Researchers analyzed 2003 to 2015 data from the Pennsylvania Trauma Outcome Study (PTOS; n = 461,974; mean age, 47.2 years; 61.6% men), 2003 to 2014 data from the National Trauma Data Bank (NTDB; n = 5.75 million; mean age, 42 years; 63.7% men), and 2003 to 2013 data from the National Inpatient Sample (NIS; n = 24.45 million; mean age, 58 years; 49.7% men).
Most filters used in each dataset were prophylactic (93.6% of n = 11,405 in PTOS; 93.5% of 71,029 in NTDB; 93.3% of n = 189,985 in NIS).
Unadjusted and temporal trends for the PTOS and NTDB populations showed initial increases in filter placement from 2003 to 2006, followed by sharp declines. Filter rates decreased from 3.9% in 2006 to 0.9% in 2015 (76.8% reduction) in PTOS and from 1.5% in 2008 to 0.7% in 2014 (53.3% reduction) in NTDB.
Filter rates increased from 2003 to 2010 in the NIS population, followed by a 22.2% unadjusted decline from 2010 to 2013 (0.9% to 0.7%). However, after multivariable modeling, the use of filters increased from baseline and remained stable through 2013 (OR = 1.6; 95% CI, 1.5-1.7).
In PTOS and NTDB, adjusted PE rates initially increased significantly and then slightly declined, with limited variation during periods of declining filter use. PE rates initially increased in the NIS dataset followed by a period of stagnation.
“Although these findings support our hypothesis with respect to decreased vena cava filter placement over time, we must reject our other hypothesis in terms of an expected rise in PE rates,” Rogers and colleagues wrote. “It is reasonable to discern that decreasing trends in practice patterns for vena cava filter placement are not accompanied by changes in the incidence of PE.”
Researchers noted it is likely their investigation failed to identify all fatal PE cases because routine autopsies are no longer performed on most trauma patients who die of unspecified causes.

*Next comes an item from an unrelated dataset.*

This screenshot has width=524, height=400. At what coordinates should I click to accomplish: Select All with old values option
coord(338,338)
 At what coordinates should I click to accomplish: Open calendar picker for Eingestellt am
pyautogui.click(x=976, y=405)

“However, what this finding alarmingly suggests and advocates is more judicious identification and management of patients at risk for developing a PE, an area in need of reform based on the results of this investigation,” Rogers and colleagues wrote.
There are several issues with the study that should be considered, such as the possible misclassification of PE in the early years of the study, the potential effect of surveillance bias on PE rates over time, the absence of confounding variables necessary to calculate rates of preventable VTE, and the unclear distinction between prophylactic and therapeutic filters,
Alistair J. Kent, MD, MPH, Jonathan K. Aboagye, MD, MPH, and Elliott R. Haut, MD, PhD, all from the department of surgery at Johns Hopkins University School of Medicine, wrote in an accompanying editorial.

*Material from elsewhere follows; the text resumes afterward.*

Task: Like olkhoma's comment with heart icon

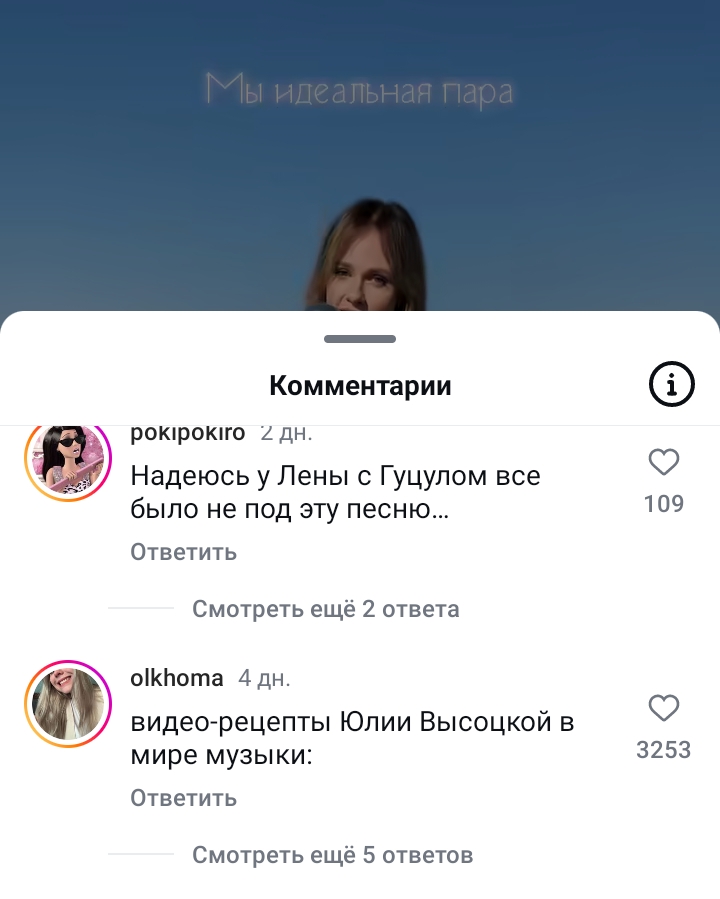Action: (x=664, y=708)
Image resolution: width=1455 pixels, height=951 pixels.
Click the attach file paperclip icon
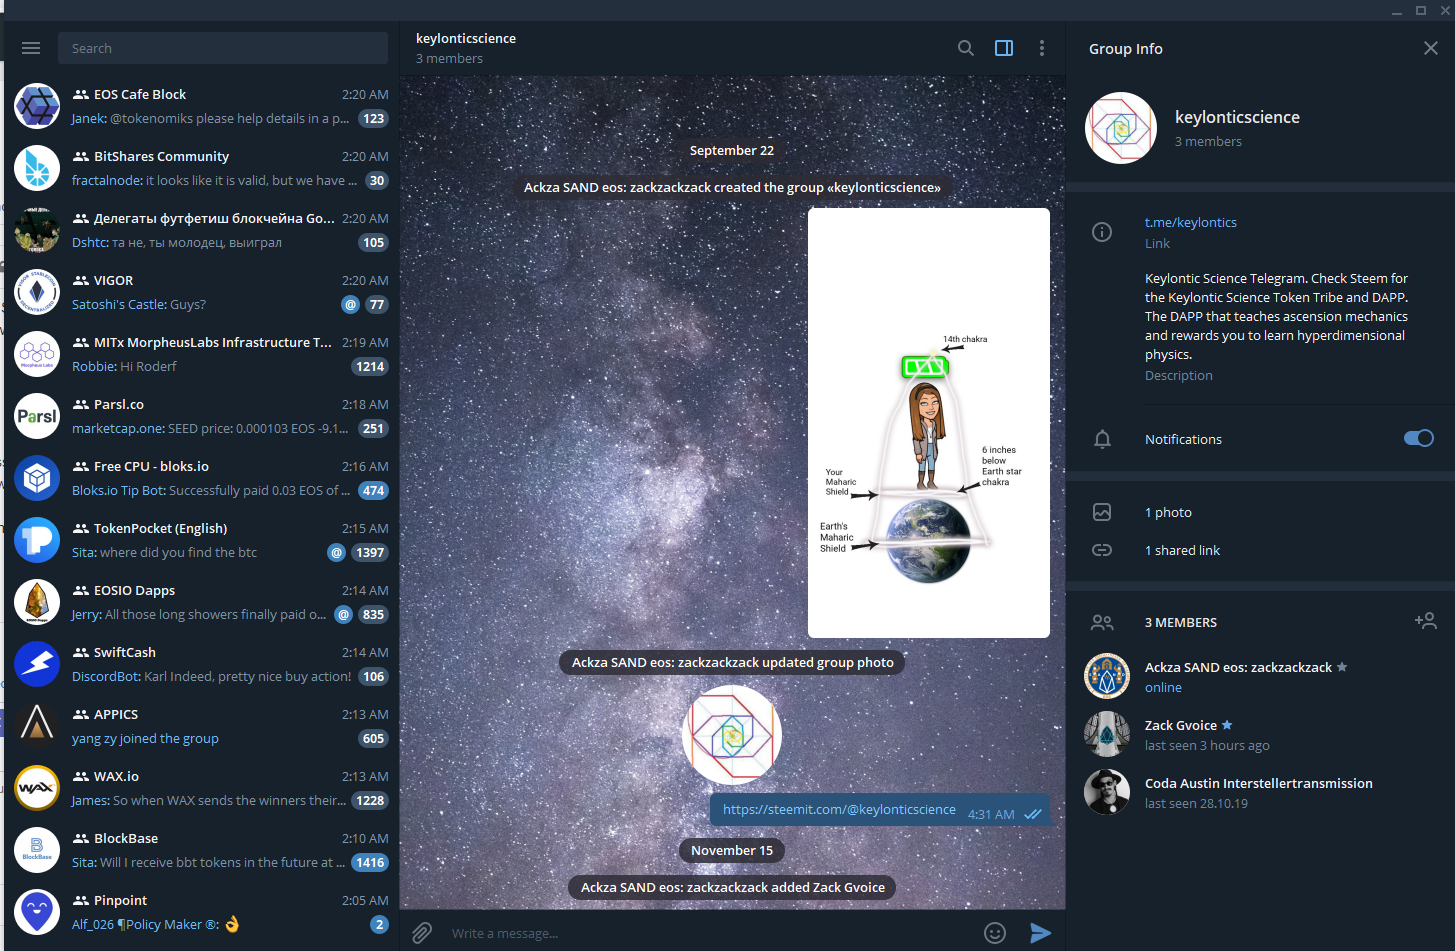tap(422, 933)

“What about filters placed into patients with deep vein thrombosis who cannot receive therapeutic anticoagulation?” Kent, Aboagye and Haut wrote. “Why not include these as therapeutic filters?”
Although they agree appropriate criteria for prophylactic vena cava filters in trauma patients remains elusive, Kent and colleagues note the study raises more questions than it answers.

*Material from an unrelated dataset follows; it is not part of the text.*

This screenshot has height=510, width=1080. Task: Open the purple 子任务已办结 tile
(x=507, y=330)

“Please don’t throw the baby out with the bathwater and give up on vena cava filters completely,” they wrote. “We should not stop using filters based on this study alone. ... More work must be done to determine the optimal patient population and timing for prophylactic vena cava filter use in trauma patients.” – by Chuck Gormley
Disclosure: Rogers and colleagues report no relevant financial disclosures. Aboagye and Haut report funding from the Patient-Centered Outcomes Research Institute, Agency for Healthcare Research and Quality, NIH and NHLBI. Haut also reports consultant roles with VHA/Vizient IMPERATIV Advantage Performance Improvement Collaborative and the Illinois Surgical Quality Improvement Collaborative, as well as royalties from Lippincott, Williams, and Wilkins. Kent reports no relevant financial disclosures.